╭─ Extracted records
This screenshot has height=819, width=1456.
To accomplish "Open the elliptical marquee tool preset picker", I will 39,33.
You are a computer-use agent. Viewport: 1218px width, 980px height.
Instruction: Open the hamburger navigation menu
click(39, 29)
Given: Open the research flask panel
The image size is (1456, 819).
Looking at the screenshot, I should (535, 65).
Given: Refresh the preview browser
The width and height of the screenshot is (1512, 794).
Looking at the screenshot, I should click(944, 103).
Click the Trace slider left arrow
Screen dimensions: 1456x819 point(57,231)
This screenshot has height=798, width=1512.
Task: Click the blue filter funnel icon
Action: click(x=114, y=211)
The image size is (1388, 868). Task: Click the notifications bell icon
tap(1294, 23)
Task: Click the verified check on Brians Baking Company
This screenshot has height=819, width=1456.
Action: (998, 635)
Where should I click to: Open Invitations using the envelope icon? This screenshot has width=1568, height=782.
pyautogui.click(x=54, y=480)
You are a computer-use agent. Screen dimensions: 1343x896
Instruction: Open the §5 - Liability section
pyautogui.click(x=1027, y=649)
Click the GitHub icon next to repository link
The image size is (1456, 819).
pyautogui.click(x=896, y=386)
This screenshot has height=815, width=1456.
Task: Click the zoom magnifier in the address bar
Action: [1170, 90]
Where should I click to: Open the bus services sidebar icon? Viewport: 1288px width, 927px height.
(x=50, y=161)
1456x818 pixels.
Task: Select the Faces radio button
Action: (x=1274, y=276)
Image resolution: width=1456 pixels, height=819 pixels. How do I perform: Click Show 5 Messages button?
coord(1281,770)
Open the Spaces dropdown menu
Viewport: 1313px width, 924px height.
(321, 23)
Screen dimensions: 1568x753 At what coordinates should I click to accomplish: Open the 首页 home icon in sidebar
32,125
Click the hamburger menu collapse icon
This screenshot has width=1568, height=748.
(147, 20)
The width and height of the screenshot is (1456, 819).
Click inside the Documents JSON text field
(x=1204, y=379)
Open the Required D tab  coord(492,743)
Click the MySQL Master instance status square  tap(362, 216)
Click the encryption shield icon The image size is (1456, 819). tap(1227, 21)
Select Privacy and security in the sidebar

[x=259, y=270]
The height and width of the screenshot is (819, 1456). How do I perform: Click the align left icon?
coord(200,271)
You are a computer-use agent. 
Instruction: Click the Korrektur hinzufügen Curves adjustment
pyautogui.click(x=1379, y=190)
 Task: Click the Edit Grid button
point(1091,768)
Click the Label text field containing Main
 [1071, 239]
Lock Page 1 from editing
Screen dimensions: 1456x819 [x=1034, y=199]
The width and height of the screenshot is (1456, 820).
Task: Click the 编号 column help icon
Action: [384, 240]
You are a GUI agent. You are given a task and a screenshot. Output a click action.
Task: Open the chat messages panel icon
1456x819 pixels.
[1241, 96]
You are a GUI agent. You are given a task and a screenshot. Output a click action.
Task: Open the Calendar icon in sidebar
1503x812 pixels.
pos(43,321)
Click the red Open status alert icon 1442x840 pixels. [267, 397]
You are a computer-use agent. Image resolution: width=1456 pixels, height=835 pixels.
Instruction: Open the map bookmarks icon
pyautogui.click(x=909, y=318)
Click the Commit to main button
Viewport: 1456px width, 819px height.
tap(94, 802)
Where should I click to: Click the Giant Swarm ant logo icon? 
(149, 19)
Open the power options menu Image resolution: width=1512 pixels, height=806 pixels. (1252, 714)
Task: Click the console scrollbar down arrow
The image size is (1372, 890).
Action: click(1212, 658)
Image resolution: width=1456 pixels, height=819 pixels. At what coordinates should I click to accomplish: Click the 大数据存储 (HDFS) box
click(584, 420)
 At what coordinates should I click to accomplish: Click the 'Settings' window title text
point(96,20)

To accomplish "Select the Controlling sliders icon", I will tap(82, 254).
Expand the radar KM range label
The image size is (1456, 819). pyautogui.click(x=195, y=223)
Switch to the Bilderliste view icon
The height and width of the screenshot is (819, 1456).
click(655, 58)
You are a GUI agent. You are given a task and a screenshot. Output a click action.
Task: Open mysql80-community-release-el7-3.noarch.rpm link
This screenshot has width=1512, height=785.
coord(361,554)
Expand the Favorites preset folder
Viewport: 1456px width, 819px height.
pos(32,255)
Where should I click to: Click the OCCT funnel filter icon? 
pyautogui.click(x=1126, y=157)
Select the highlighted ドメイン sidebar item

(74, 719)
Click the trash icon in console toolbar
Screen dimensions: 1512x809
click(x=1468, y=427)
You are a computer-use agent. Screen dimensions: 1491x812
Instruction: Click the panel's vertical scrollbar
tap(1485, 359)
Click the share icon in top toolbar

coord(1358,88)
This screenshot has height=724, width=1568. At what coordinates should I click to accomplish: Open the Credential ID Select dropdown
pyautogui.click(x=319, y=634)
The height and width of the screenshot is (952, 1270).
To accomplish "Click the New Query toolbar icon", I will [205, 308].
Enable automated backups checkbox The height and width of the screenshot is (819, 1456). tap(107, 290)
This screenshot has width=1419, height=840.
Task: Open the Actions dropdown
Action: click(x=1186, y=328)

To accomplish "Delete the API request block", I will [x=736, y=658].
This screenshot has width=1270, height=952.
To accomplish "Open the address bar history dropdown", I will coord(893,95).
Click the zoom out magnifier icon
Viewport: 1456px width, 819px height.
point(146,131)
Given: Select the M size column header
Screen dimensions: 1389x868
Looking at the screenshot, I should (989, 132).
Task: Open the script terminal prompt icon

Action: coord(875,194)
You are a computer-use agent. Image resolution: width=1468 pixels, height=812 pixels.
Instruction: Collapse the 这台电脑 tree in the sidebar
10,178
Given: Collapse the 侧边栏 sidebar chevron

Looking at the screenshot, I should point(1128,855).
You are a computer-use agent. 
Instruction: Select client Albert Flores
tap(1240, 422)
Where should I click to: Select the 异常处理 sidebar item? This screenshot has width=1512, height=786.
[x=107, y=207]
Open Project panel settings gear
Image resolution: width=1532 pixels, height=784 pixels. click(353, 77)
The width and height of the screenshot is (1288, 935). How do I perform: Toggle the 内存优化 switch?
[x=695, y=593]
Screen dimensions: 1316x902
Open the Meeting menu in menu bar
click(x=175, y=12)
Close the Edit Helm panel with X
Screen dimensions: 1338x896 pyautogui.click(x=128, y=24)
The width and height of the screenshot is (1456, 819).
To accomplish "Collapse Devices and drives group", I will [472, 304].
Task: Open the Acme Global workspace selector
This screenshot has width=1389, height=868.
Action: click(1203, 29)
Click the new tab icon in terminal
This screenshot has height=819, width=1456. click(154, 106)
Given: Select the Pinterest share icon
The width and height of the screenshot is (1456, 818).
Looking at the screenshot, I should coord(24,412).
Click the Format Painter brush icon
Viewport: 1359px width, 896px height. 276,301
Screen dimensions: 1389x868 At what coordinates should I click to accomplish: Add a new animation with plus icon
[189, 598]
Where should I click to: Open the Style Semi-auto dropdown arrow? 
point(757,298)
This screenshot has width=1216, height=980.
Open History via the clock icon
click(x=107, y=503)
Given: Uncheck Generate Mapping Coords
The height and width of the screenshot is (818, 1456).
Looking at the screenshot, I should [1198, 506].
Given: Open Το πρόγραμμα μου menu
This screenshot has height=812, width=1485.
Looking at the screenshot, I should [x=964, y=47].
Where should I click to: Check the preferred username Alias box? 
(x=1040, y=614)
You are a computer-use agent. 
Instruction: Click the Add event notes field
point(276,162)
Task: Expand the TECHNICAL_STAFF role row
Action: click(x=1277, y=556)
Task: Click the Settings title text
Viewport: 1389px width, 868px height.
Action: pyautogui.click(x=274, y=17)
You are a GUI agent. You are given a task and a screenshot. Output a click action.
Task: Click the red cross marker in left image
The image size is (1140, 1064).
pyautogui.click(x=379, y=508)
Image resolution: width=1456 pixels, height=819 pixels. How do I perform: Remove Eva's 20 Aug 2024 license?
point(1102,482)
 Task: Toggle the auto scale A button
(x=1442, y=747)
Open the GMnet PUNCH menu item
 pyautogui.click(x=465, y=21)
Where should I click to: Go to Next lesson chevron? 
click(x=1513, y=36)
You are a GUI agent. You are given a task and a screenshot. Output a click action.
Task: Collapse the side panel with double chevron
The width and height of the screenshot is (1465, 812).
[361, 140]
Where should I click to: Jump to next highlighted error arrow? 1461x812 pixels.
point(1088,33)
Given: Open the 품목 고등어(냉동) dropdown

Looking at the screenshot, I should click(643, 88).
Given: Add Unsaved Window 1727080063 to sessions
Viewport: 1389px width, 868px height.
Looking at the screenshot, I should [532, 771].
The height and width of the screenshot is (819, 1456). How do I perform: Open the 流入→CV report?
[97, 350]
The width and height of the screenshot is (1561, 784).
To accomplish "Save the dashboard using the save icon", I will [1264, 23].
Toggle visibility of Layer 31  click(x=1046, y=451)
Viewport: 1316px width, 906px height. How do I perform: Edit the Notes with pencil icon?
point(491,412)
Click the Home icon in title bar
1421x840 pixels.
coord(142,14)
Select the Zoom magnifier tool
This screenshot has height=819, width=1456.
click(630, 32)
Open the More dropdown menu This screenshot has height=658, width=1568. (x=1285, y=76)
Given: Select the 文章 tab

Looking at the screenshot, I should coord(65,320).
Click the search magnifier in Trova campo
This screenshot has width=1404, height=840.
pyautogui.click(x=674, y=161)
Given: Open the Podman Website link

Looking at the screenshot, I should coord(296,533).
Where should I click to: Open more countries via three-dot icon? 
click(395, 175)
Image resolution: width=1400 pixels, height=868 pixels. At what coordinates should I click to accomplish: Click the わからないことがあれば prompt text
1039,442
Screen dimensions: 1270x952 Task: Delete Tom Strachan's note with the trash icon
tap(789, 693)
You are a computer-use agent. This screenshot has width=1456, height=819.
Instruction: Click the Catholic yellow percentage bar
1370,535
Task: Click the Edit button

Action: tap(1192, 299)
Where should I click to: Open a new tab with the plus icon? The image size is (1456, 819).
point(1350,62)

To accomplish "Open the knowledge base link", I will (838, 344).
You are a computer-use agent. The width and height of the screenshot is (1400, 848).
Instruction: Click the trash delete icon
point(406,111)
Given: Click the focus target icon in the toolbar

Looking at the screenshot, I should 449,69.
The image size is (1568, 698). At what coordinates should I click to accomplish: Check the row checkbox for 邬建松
╰─
What you are asked to do: From the records above, copy out the line with "The width and height of the screenshot is (1465, 812).", the line with "Given: Add Unsaved", and every line between them, word for word.

Written reply:
The width and height of the screenshot is (1465, 812).
[361, 140]
Where should I click to: Jump to next highlighted error arrow? 1461x812 pixels.
point(1088,33)
Given: Open the 품목 고등어(냉동) dropdown

Looking at the screenshot, I should click(643, 88).
Given: Add Unsaved Window 1727080063 to sessions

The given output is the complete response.